DATA TO USE: Begin

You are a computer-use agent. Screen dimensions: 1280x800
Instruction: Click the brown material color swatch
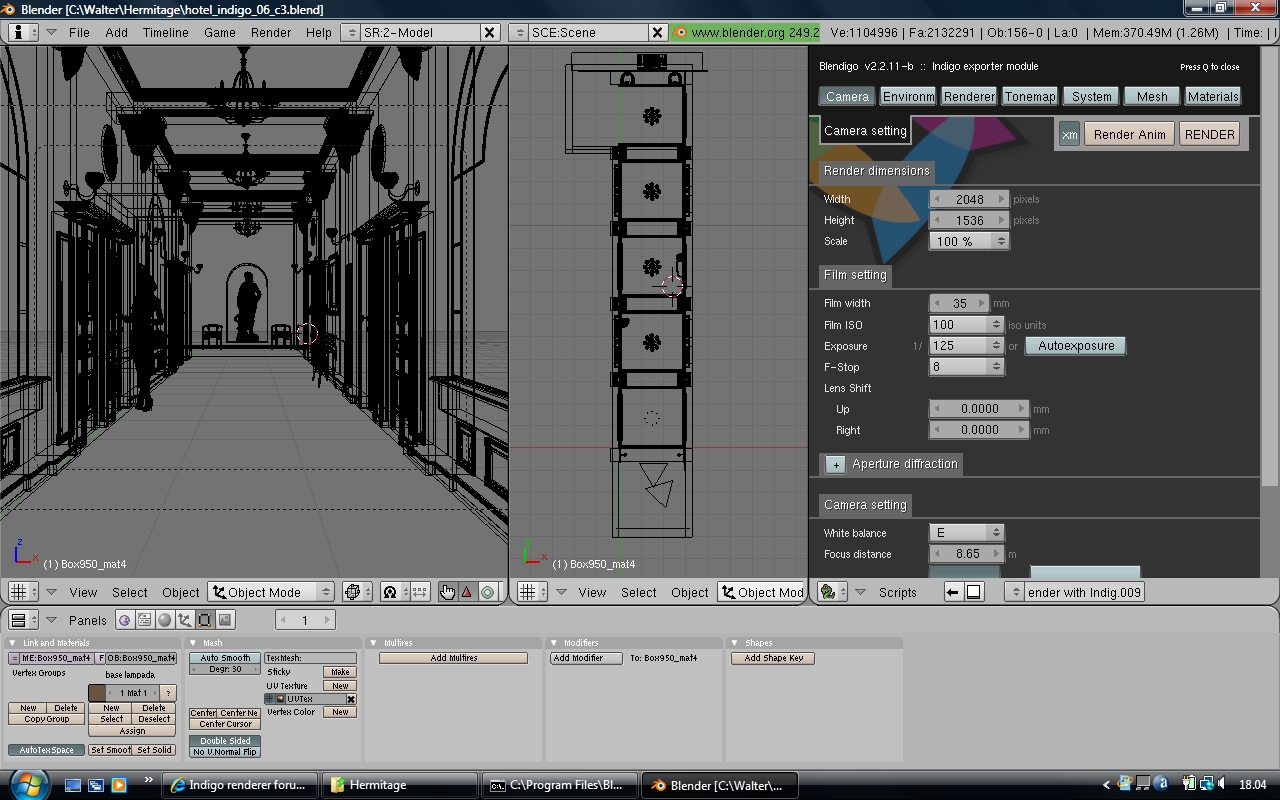97,693
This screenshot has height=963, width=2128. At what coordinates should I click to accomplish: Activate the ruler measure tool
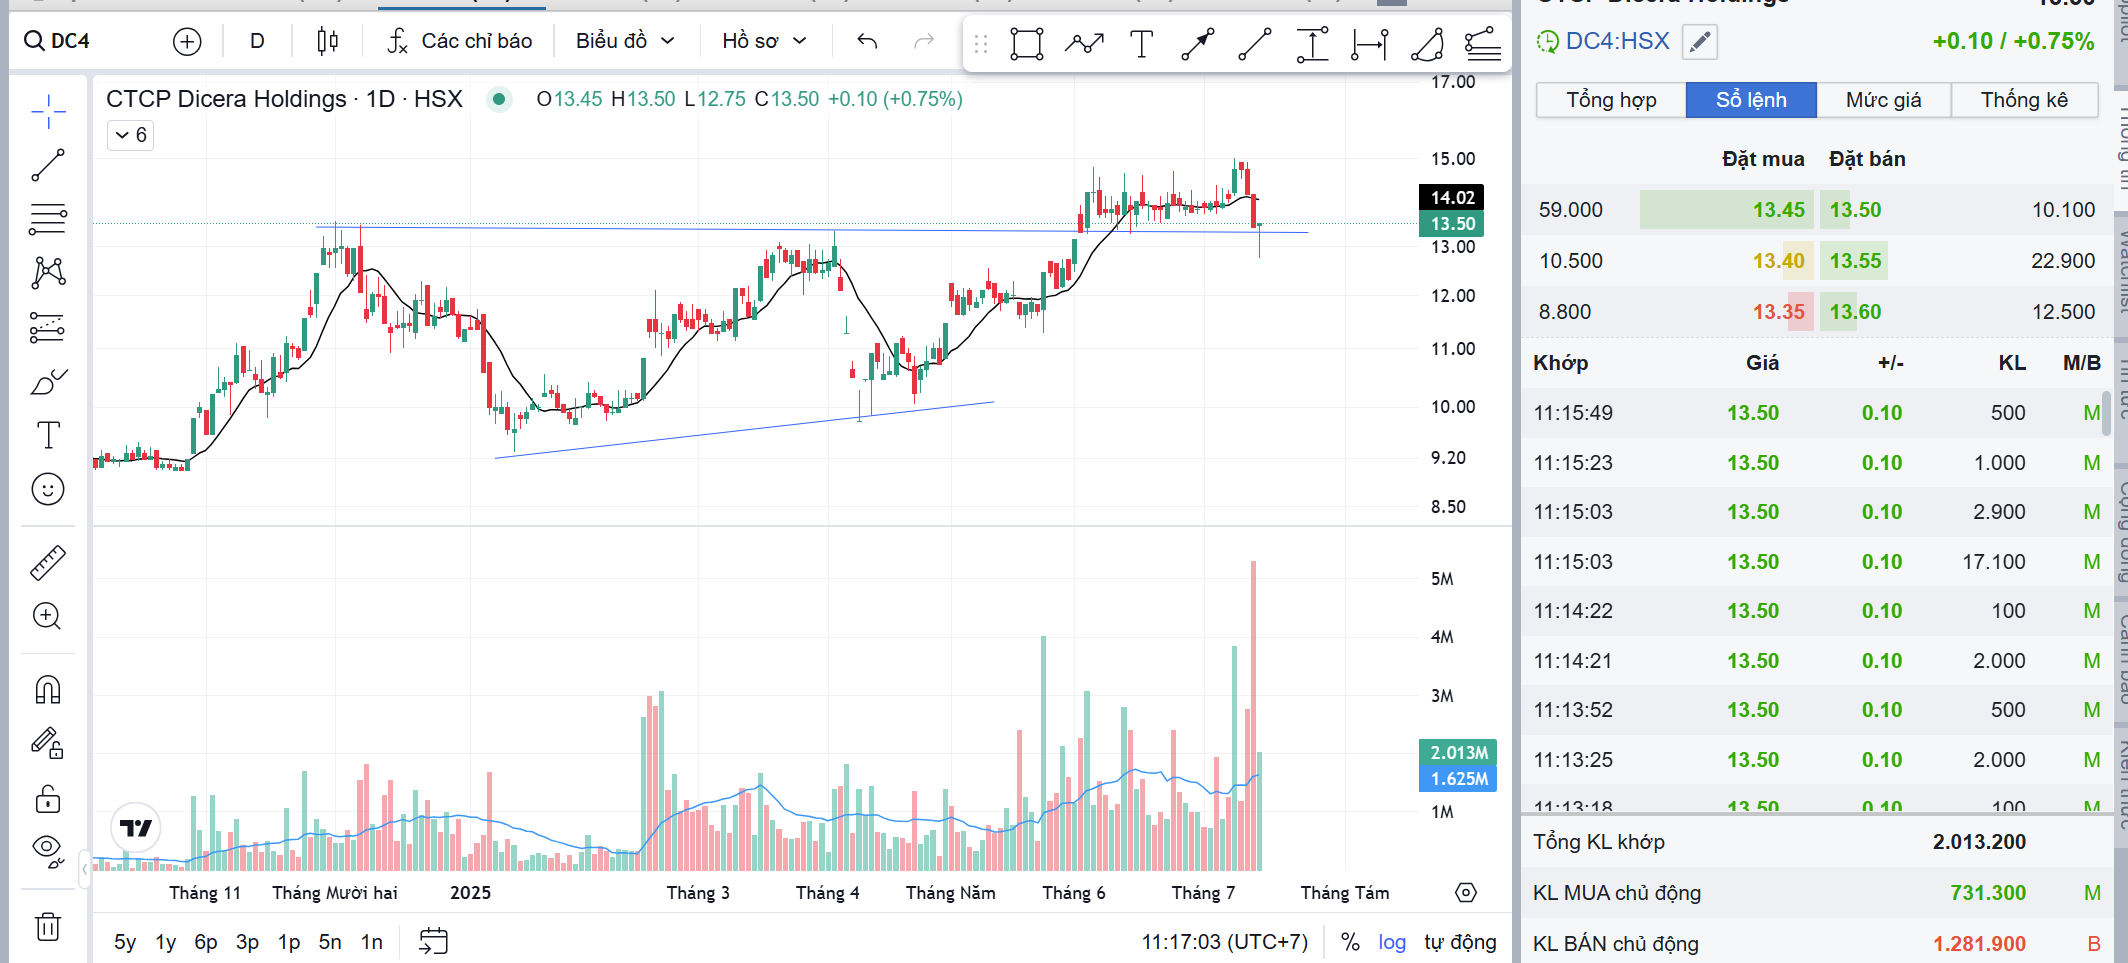pos(48,563)
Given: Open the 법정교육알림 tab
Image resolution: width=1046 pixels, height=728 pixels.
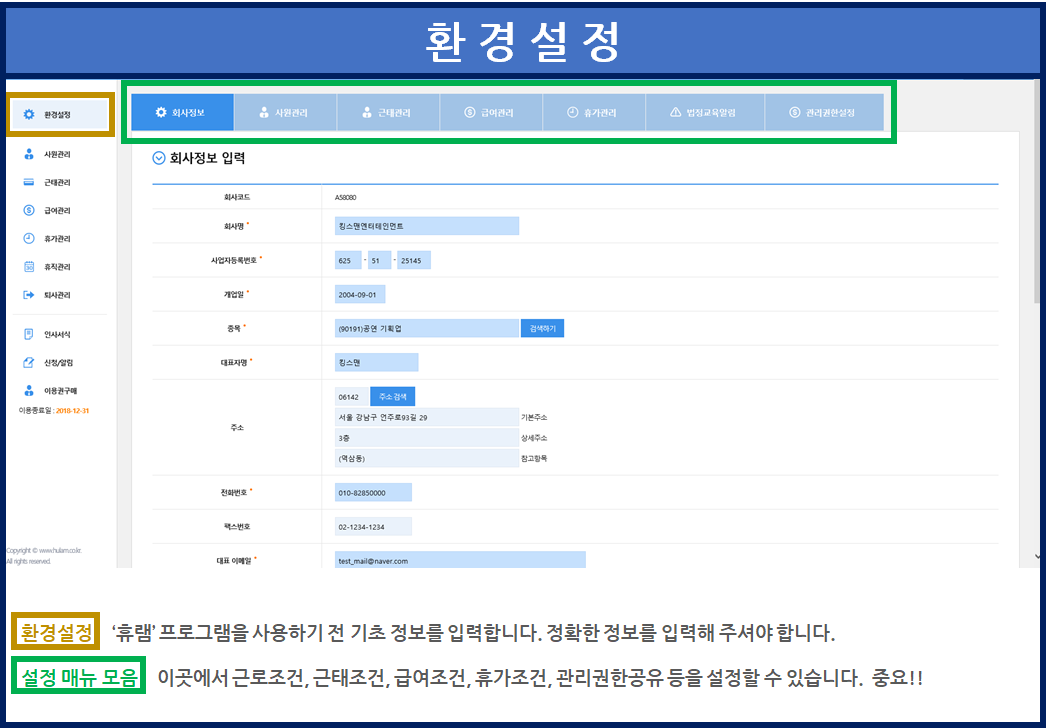Looking at the screenshot, I should coord(704,113).
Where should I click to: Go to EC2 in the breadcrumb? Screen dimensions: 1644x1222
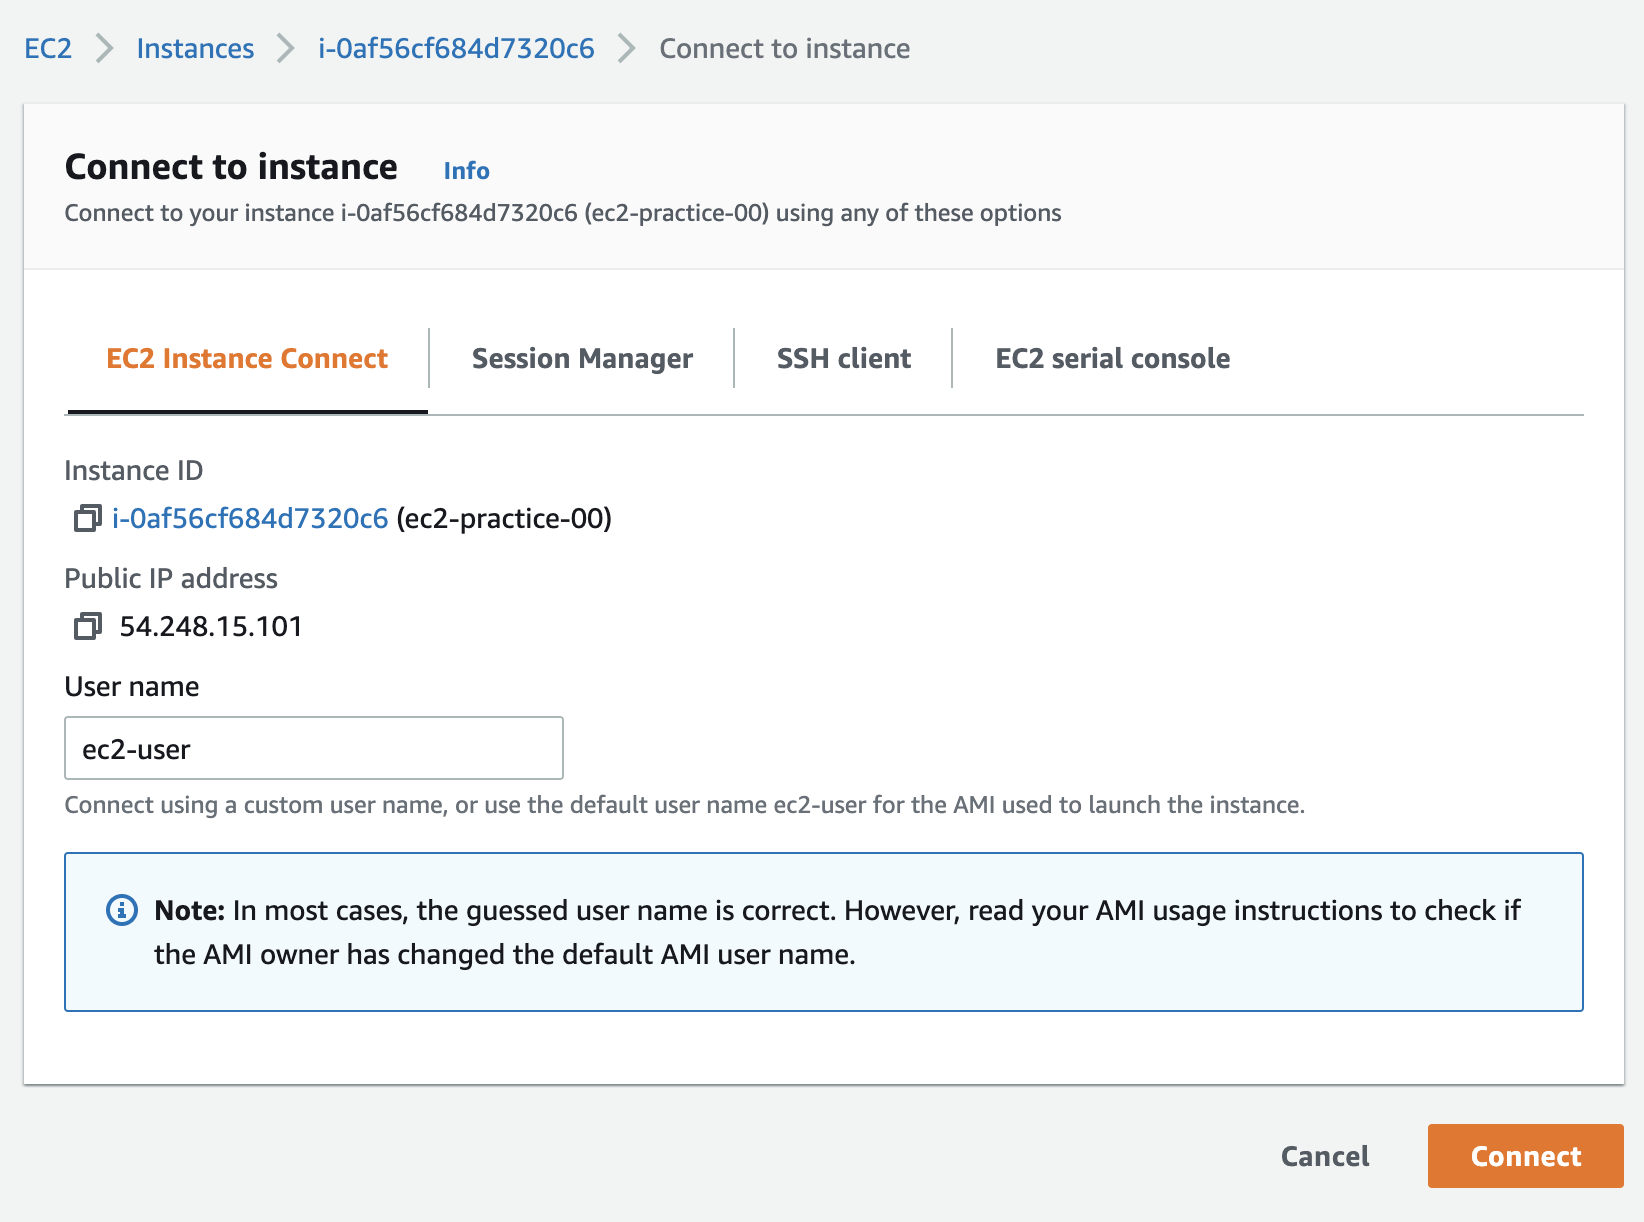point(48,48)
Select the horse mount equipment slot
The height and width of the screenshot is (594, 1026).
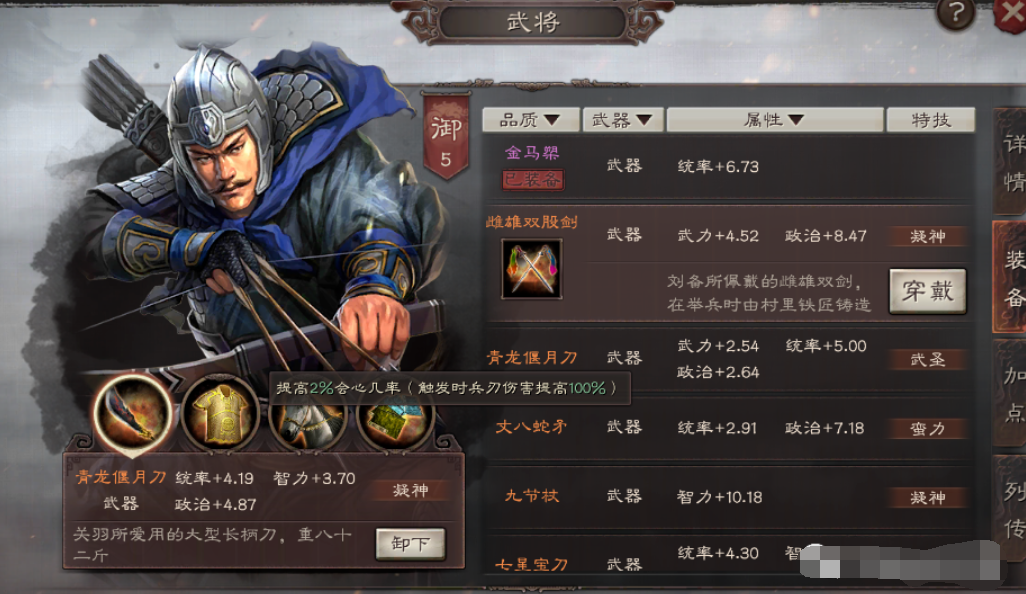pyautogui.click(x=308, y=422)
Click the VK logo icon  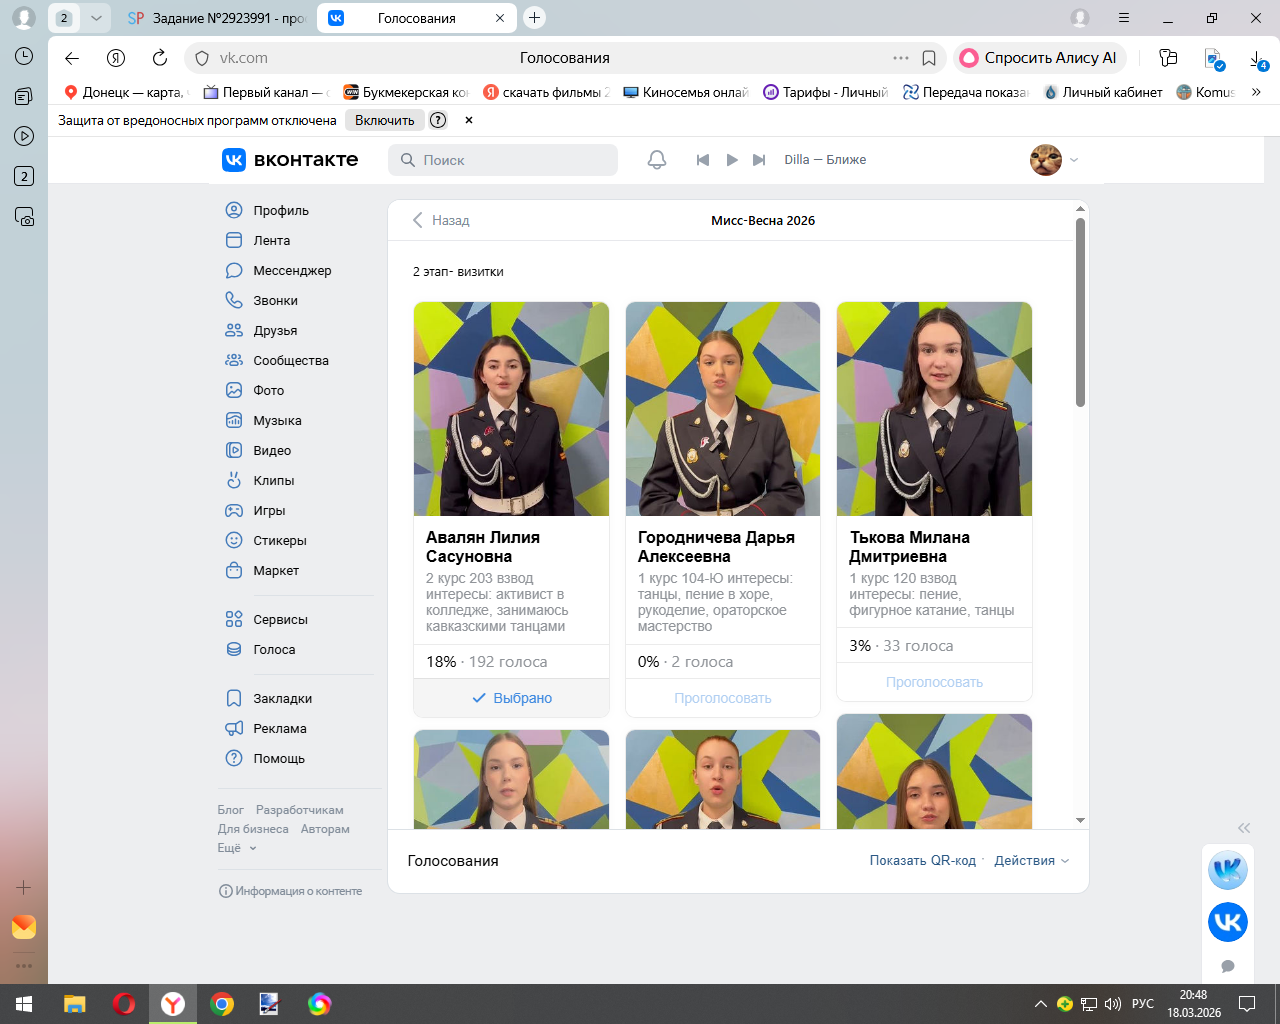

DATA TO USE: End

AIM OF THE EXERCISE: The records above should be repeated exactly, with every picture omitted.

COMPLETED EXERCISE:
You are a computer-use agent. Screen dimensions: 1280x800
Instruction: Click the brown material color swatch
97,693
This screenshot has height=963, width=2128. At what coordinates should I click to accomplish: Activate the ruler measure tool
pos(48,563)
Given: Open the 법정교육알림 tab
Image resolution: width=1046 pixels, height=728 pixels.
Looking at the screenshot, I should coord(704,113).
Where should I click to: Go to EC2 in the breadcrumb? Screen dimensions: 1644x1222
point(48,48)
Select the horse mount equipment slot
The height and width of the screenshot is (594, 1026).
pyautogui.click(x=308, y=422)
Click the VK logo icon  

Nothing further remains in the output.